Problem to work on — Would you work out how many of the lines below hold "panel" and reply with nothing but the number?

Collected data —
======

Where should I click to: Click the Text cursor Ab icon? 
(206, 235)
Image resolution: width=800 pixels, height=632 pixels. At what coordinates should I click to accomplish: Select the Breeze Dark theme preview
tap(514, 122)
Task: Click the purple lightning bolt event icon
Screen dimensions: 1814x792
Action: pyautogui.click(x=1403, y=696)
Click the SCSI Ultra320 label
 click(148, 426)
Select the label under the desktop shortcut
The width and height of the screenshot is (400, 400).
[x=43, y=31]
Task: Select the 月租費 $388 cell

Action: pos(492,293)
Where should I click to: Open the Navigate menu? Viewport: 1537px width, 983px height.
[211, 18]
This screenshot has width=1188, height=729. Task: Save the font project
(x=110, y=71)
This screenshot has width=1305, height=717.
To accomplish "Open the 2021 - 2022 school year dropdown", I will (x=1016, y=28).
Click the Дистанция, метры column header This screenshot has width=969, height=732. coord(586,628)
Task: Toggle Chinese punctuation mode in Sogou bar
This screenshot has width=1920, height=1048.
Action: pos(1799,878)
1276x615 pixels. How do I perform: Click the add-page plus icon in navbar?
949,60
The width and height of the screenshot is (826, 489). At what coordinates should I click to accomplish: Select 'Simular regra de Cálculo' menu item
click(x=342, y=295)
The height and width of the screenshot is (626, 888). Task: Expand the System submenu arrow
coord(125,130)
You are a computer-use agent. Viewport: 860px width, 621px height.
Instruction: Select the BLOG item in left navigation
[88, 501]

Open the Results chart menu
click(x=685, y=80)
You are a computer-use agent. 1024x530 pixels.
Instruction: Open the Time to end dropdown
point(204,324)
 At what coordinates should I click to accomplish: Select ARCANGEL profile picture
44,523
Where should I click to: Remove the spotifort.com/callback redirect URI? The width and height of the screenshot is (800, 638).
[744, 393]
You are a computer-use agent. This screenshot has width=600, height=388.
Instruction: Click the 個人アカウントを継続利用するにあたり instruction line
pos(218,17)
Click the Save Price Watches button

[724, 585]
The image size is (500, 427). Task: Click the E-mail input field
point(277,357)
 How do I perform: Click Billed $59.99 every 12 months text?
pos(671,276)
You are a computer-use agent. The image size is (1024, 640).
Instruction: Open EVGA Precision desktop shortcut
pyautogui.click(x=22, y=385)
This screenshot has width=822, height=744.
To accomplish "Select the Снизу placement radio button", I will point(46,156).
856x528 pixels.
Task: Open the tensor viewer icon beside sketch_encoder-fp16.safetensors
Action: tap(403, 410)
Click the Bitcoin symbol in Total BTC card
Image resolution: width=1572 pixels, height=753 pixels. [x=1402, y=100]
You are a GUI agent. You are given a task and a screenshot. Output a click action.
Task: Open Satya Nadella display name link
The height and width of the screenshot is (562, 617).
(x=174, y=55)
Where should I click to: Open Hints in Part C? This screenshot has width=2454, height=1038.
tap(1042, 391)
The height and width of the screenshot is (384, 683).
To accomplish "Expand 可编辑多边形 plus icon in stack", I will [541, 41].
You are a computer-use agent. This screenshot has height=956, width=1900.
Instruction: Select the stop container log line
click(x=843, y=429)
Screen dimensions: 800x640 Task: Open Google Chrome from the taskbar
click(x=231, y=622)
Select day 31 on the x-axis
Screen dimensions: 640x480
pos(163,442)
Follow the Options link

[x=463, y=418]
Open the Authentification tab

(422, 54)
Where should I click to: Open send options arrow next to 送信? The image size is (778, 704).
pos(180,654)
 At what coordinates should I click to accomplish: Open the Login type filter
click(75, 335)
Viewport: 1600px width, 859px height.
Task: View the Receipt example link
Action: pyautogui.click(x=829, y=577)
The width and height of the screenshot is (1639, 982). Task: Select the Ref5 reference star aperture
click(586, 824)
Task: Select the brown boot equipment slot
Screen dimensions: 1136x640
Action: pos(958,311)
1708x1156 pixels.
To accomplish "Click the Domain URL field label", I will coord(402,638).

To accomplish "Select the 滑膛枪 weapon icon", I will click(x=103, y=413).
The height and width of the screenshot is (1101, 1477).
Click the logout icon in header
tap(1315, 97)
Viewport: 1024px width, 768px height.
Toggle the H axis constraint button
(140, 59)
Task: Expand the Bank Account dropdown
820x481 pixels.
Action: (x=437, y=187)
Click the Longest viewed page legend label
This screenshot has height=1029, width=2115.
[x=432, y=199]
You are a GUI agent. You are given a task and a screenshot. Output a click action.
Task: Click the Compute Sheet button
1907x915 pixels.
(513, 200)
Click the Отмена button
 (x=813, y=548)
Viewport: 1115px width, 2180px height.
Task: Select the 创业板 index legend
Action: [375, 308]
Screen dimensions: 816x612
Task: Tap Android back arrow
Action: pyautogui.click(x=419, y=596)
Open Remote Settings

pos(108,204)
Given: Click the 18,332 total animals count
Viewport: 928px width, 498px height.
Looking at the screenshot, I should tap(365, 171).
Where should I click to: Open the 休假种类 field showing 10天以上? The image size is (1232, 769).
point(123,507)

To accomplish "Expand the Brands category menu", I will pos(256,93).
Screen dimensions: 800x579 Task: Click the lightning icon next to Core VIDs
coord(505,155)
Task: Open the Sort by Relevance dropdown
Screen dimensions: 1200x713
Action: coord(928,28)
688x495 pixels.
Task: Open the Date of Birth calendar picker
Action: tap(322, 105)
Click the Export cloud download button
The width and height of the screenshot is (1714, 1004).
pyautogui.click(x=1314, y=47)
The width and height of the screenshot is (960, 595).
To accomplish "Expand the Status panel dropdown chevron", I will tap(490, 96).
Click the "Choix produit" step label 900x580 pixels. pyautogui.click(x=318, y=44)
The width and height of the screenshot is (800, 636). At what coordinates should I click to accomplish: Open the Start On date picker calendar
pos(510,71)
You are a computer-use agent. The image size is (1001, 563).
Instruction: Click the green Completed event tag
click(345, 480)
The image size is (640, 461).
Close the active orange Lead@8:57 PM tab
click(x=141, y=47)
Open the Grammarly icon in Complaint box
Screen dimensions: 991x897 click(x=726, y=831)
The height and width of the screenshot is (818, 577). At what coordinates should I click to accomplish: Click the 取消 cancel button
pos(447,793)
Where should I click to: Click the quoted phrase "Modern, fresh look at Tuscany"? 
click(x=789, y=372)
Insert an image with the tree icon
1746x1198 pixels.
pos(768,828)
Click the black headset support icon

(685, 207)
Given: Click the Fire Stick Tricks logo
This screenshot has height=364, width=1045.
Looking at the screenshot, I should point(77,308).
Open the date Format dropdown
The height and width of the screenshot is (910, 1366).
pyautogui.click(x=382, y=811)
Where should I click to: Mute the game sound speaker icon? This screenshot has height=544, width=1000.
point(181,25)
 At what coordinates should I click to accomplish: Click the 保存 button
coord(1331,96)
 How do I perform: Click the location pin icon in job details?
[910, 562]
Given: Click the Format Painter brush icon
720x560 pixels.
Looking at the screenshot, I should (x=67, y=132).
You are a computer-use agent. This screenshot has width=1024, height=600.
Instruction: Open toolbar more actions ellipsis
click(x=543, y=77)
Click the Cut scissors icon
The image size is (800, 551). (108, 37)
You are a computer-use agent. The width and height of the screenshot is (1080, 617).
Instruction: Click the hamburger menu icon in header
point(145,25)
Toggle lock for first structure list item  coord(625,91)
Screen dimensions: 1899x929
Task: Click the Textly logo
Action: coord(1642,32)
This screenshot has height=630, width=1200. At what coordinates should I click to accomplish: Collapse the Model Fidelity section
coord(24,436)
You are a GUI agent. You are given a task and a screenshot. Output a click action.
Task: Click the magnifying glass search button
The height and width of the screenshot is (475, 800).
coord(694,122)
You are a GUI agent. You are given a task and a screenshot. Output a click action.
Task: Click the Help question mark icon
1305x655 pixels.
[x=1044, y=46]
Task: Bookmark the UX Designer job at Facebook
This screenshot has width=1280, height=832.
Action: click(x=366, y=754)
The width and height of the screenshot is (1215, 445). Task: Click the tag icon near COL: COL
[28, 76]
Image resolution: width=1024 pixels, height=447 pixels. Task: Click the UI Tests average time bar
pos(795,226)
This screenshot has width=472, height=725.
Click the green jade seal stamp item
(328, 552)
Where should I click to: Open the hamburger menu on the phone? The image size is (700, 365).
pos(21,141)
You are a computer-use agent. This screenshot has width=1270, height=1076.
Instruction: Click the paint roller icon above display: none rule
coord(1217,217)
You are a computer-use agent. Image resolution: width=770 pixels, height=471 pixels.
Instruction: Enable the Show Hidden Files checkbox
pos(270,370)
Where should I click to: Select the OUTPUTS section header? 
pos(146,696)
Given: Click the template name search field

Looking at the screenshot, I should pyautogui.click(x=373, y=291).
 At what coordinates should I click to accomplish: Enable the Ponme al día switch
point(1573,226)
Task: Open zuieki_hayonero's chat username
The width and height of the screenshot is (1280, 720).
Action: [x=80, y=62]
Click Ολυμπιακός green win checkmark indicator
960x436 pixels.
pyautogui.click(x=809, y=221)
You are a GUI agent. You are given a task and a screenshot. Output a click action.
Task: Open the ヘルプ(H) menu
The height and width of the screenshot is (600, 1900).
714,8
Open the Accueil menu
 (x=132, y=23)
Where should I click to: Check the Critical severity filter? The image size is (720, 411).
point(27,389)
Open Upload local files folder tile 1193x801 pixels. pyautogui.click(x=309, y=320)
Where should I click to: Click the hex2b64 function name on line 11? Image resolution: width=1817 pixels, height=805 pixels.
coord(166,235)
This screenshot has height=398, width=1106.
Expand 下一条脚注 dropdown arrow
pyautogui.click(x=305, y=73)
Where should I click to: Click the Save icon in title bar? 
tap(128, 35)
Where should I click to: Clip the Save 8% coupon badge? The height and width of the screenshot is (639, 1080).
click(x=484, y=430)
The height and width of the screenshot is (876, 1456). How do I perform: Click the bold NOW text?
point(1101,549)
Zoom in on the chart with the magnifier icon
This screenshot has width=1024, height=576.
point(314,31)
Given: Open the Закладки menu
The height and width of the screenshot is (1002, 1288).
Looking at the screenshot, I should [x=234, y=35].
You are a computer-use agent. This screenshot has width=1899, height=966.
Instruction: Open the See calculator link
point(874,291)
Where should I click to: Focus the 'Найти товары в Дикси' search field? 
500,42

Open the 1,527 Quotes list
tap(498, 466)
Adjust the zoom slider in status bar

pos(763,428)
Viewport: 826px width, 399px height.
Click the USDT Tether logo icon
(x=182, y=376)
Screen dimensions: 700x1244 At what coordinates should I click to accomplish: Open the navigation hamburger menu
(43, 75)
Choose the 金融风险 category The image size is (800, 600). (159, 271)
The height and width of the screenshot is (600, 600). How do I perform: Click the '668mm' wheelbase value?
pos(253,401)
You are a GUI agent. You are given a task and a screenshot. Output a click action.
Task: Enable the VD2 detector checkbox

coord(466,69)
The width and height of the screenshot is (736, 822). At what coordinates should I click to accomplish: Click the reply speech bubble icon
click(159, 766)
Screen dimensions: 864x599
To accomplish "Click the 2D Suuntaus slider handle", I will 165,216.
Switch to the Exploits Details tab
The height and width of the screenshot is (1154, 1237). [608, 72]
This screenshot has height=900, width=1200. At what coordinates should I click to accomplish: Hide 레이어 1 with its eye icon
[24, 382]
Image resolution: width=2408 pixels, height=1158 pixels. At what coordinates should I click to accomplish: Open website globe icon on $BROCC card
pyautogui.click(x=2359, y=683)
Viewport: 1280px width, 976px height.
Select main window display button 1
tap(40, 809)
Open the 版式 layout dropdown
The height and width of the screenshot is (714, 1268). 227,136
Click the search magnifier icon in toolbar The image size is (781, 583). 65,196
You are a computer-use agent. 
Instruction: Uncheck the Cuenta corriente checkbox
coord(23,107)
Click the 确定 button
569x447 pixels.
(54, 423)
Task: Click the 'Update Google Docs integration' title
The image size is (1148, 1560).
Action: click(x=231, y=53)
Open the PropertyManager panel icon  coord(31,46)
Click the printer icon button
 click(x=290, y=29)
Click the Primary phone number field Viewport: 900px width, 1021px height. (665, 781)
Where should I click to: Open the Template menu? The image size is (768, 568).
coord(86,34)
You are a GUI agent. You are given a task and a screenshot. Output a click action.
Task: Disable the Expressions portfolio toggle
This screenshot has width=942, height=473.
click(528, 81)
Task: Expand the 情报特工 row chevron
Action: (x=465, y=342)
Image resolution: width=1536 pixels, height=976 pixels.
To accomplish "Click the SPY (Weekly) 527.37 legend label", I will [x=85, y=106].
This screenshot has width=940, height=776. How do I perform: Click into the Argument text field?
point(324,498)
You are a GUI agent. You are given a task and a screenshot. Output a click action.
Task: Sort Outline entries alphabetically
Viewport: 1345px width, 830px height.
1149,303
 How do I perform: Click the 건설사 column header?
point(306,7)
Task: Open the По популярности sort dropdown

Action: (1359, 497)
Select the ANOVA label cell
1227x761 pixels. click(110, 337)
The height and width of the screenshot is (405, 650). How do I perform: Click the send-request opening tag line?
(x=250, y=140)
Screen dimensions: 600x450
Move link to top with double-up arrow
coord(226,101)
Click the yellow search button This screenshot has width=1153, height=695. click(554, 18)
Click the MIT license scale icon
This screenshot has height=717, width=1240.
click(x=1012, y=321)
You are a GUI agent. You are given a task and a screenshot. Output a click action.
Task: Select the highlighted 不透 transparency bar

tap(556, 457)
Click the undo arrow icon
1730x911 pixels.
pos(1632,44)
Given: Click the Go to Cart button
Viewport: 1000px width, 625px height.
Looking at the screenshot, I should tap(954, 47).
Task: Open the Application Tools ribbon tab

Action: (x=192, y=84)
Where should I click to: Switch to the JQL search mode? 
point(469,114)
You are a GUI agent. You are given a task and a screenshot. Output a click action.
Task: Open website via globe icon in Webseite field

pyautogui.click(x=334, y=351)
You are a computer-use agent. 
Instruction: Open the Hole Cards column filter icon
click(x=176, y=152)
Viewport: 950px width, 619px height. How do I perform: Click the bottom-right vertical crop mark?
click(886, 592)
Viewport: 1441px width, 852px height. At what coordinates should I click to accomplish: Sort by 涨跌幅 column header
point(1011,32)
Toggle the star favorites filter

======

Solution — 2